■ **Passage shown**:
The Spanish senate passed a bill in March 2015 that will have severe repercussions for the social movements of the country. The Citizen Safety Bill – to go into effect from July 1, 2015 – includes the controversial Ley Mordaza, or ‘Gag Law’. This law makes most forms of social protests illegal, with fines from 600 euros to 600,000 euros imposed for any breach of its terms. As well as limiting its citizens’ legal ability to protest, the ‘Gag Law’ will affect social media and the press. It will, in short, have a huge impact upon a body of people who have been protesting against their country’s austerity for years.

The Spanish people have been using protests for three years to amplify their voices against the right-wing Partido Popular (People’s Party) government. Demonstrations have risen and intensified over the party’s severe austerity measures and their conservative stance on abortion, which aims to limit abortion to cases of rape or serious health risk. In the wake of the 2008 financial crash, Spain was pushed into economic crisis, and the government’s response to this has led to a large number of protests – some violent – against the consequential austerity measures. The ‘Gag Law’, by limiting the number of acceptable forms of protest, therefore, takes steps to silence anti-austerity demonstrators – the indignados movement – by restricting their capacity to object.

■ **Available data**:
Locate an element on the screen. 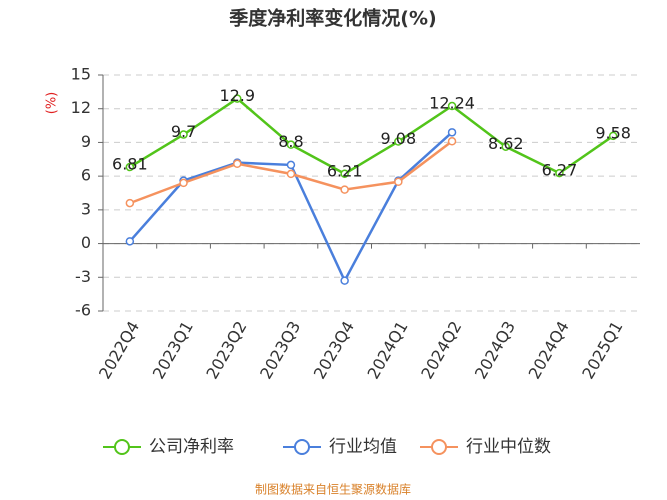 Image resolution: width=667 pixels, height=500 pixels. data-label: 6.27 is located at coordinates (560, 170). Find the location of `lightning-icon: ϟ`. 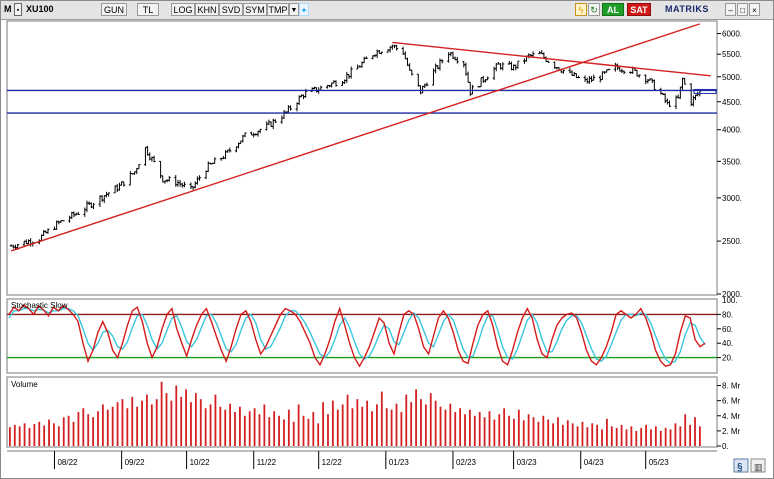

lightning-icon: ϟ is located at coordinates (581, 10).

■ **Work instruction**: Please reproduce the passage about Spain's Gag Law word for word, from "The Spanish senate" to "austerity for years.". The listing plays no part in what you need to do here.

■ **Answer to the problem**:
The Spanish senate passed a bill in March 2015 that will have severe repercussions for the social movements of the country. The Citizen Safety Bill – to go into effect from July 1, 2015 – includes the controversial Ley Mordaza, or ‘Gag Law’. This law makes most forms of social protests illegal, with fines from 600 euros to 600,000 euros imposed for any breach of its terms. As well as limiting its citizens’ legal ability to protest, the ‘Gag Law’ will affect social media and the press. It will, in short, have a huge impact upon a body of people who have been protesting against their country’s austerity for years.